■ TASK DETAILS ■
Would you output the lines from the one containing "Given: Open eye" through the final line of the entries, exactly and with pictures omitted?

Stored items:
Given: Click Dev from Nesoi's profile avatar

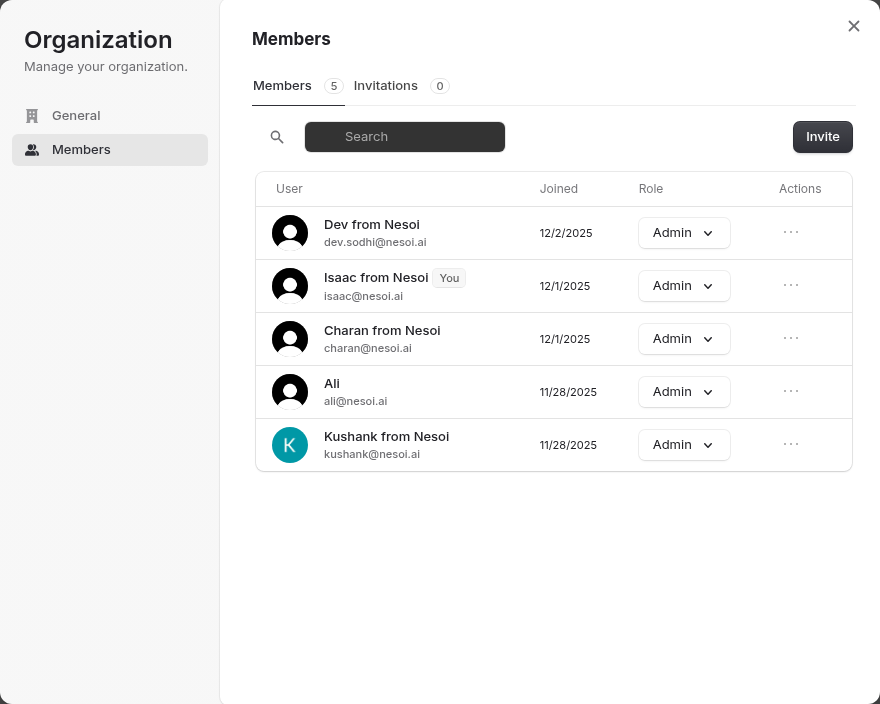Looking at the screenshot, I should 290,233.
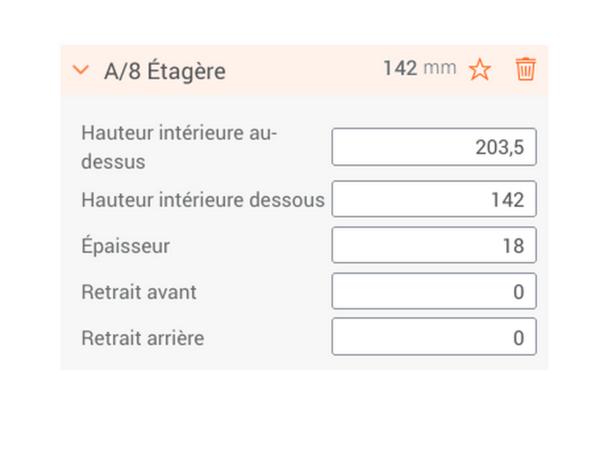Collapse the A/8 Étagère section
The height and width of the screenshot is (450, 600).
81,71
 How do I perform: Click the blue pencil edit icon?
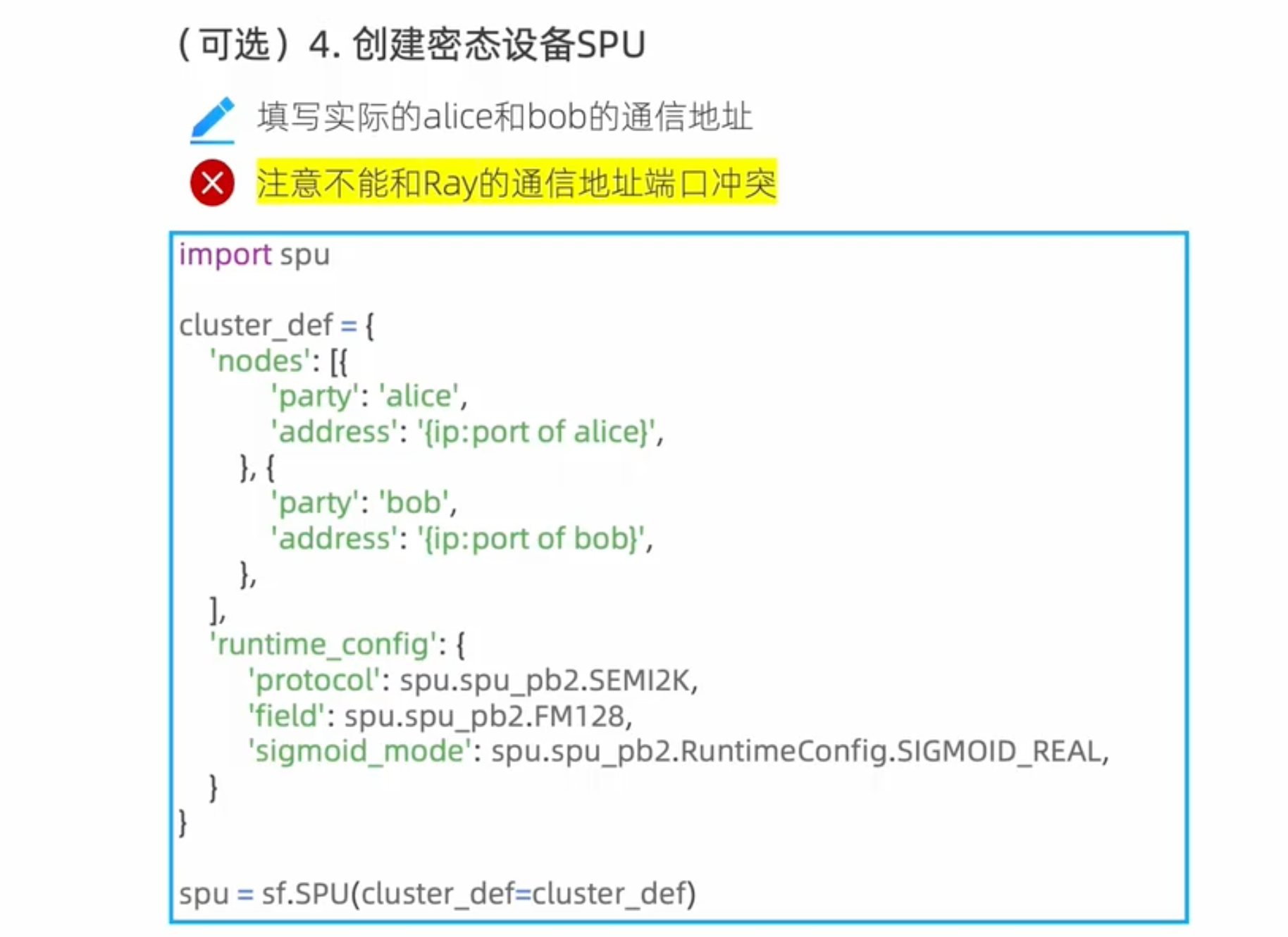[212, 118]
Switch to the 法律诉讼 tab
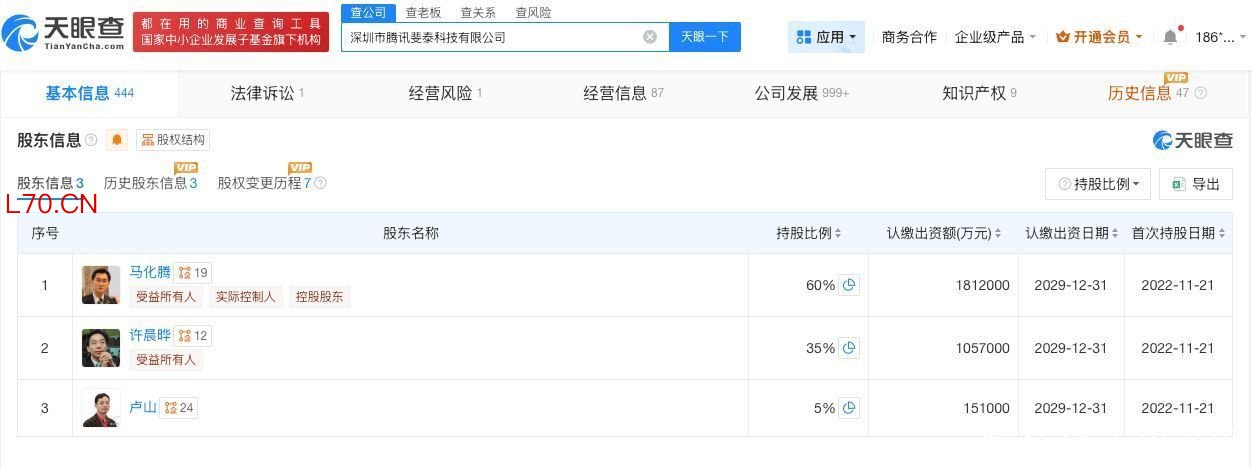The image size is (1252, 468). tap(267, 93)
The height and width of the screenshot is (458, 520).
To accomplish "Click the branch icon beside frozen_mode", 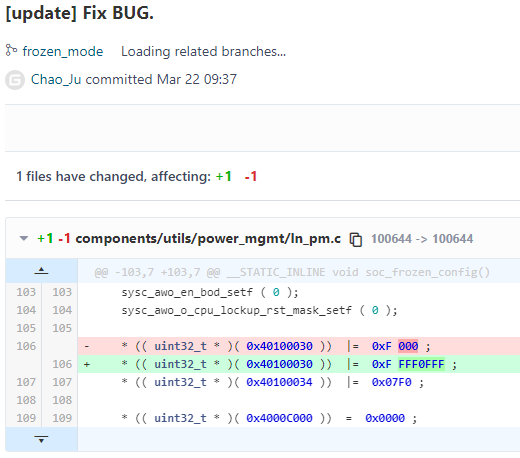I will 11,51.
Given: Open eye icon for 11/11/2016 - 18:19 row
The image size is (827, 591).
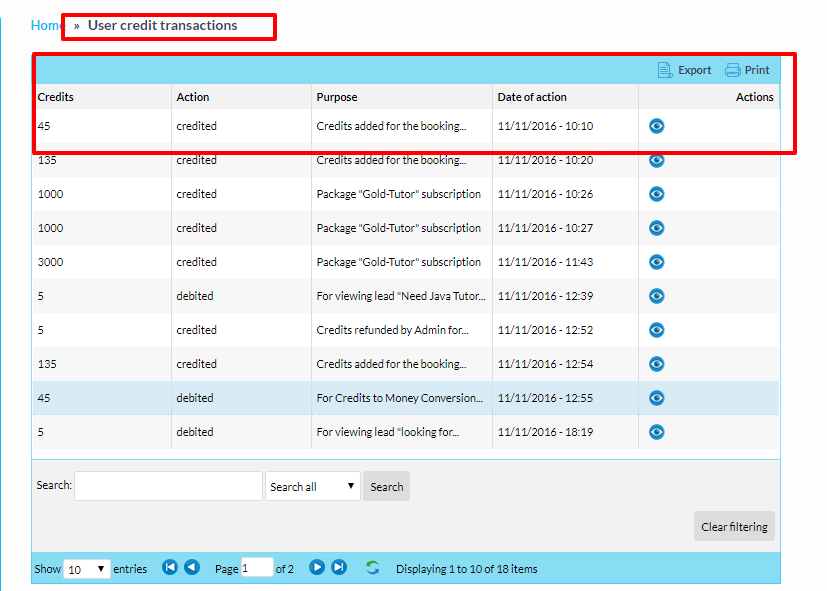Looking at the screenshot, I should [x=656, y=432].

■ ANSWER SECTION ■
Given: Open eye icon for 11/11/2016 - 18:19 row
The image size is (827, 591).
Looking at the screenshot, I should [x=656, y=432].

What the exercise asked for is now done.